Artur Urbaniak of Adam Mickiewicz University in Poznań, western Poland, said young people are being pulled in two directions at once: many can spot falsehoods, but they also doubt information that is true.
Urbaniak said his findings point to a practical lesson that is easy to overlook in a world of slick online content: knowledge still matters.
“The more developed someone’s knowledge is, the harder it is to manipulate them,” he said.
“What we observe is rather a crisis of trust,” he told Poland's PAP news agency, adding that respondents rarely declared certainty.
Instead of saying a claim was “certainly false,” he said they tended to choose answers like “it may not be true” or “it’s hard to say.”
Urbaniak, who works at the university’s Institute of Applied Linguistics, led an international pilot project testing how language can make fabricated stories feel credible.
The study involved 47 participants in Poland and 47 in the United States. Respondents watched short “world news” items delivered by an artificial intelligence-generated avatar, with the content invented by the researchers.
After each clip, participants rated credibility on a five-point Likert scale, a common survey tool that measures opinions from strong belief to strong disbelief, and then discussed what shaped their judgments.
One test item claimed Rome’s Colosseum would be rebuilt into a modern commercial and sports complex, with a roof and glass-and-steel walls.
Among Polish respondents, 66 percent rated the claim “definitely false” and 19 percent “probably false.”
In the US group, 37 percent judged it “probably true” and 9 percent “definitely true.”

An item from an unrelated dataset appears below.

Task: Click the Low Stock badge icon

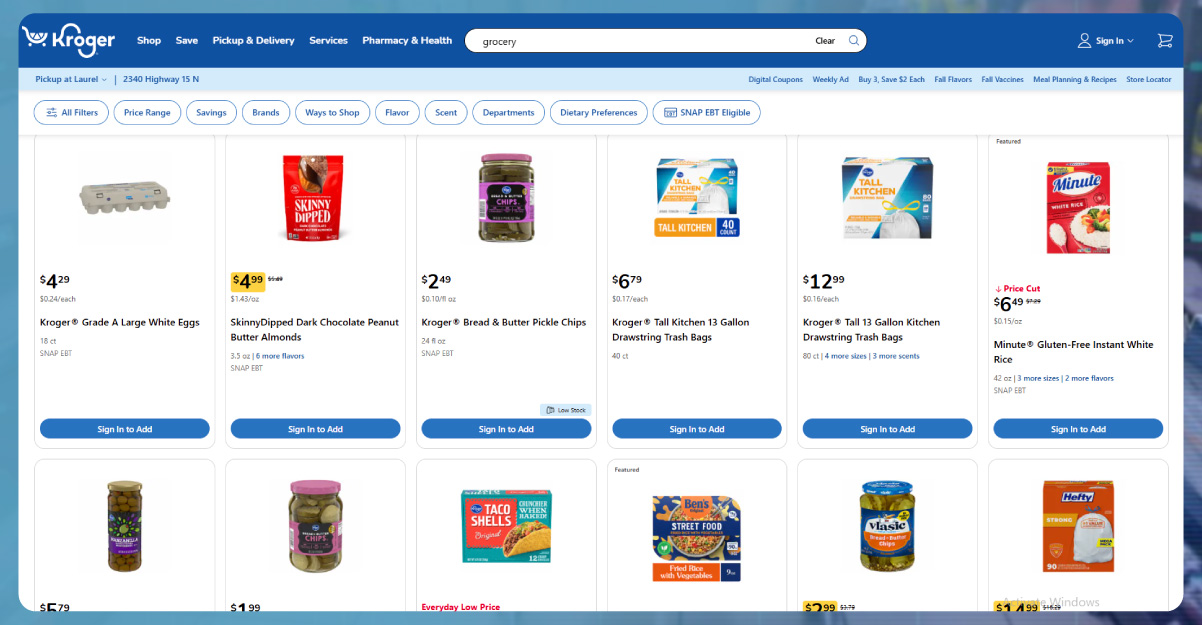Action: click(x=550, y=410)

Urbaniak said the gap points to a basic vulnerability: people without background knowledge, or cultural intuition, can be easier to mislead.
“If audiences lack hard knowledge, or even intuition that comes from cultural context, it is easier to make a mistake,” he said.
He argued that deception often works less through a single dramatic lie and more through “truth markers,” details that mimic reliable reporting, such as specific numbers, technical language, and references to real institutions.
He described this as boosting credibility through the perceived authority of an expert body, scientist, doctor, or public figure.
In misinformation research, “misinformation” usually means false information shared without intent to deceive, while “disinformation” refers to falsehoods spread deliberately.
A broader body of research is arriving at similar conclusions about young audiences.
A 2025 scoping review in the journal Computers in Human Behavior, which synthesized over 150 studies of young people aged five to 25, found that many young people overestimate their ability to spot false information, often struggle to detect it in practice, and frequently respond passively by ignoring it rather than challenging it.
The review also linked exposure to false information with confusion and fear, and with wider civic effects including lower political participation, and it argued that prevention programs should strengthen detection skills, encourage active countering, and address disparities tied to social background and peer dynamics.
The same theme appears in a recent Nature Human Behaviour perspective, published in November 2025, that calls for targeted, evidence-based interventions for adolescents, described as among social media’s most avid users.
The authors argue that research has focused mainly on adults even though adolescents face different kinds of content and go through rapid social, emotional, and cognitive changes.
Those changes, they write, can increase vulnerability through social influence, emotional manipulation, and cognitive biases, while also creating opportunities to build resilience.
The article proposes a developmental research agenda and introduces a framework for understanding how beliefs update in social media environments, in essence updating what we believe when we get new evidence.
That perspective was co-authored by developmental psychologist Ili Ma, who in 2024 received a EUR 1.5 million European Research Council grant at Leiden University to build a research program on youth susceptibility to misinformation and disinformation.
Ma said teenagers are “growing up in a digital world where misinformation and disinformation are becoming bigger and bigger problems,” and she plans to combine experiments with qualitative work to identify which lies and fallacies are most persuasive to different age groups.
She has also said the project will involve close cooperation with young people, parents, and professionals, including digital neighborhood officers and counterterrorism experts, to keep the research relevant to real-world risks.
The Polish pilot project was funded under a grant project run by Poland’s National Science Centre (NCN).
Urbaniak worked with an international research team that included scholars from the United States, Canada, Ireland, Slovakia and Vietnam.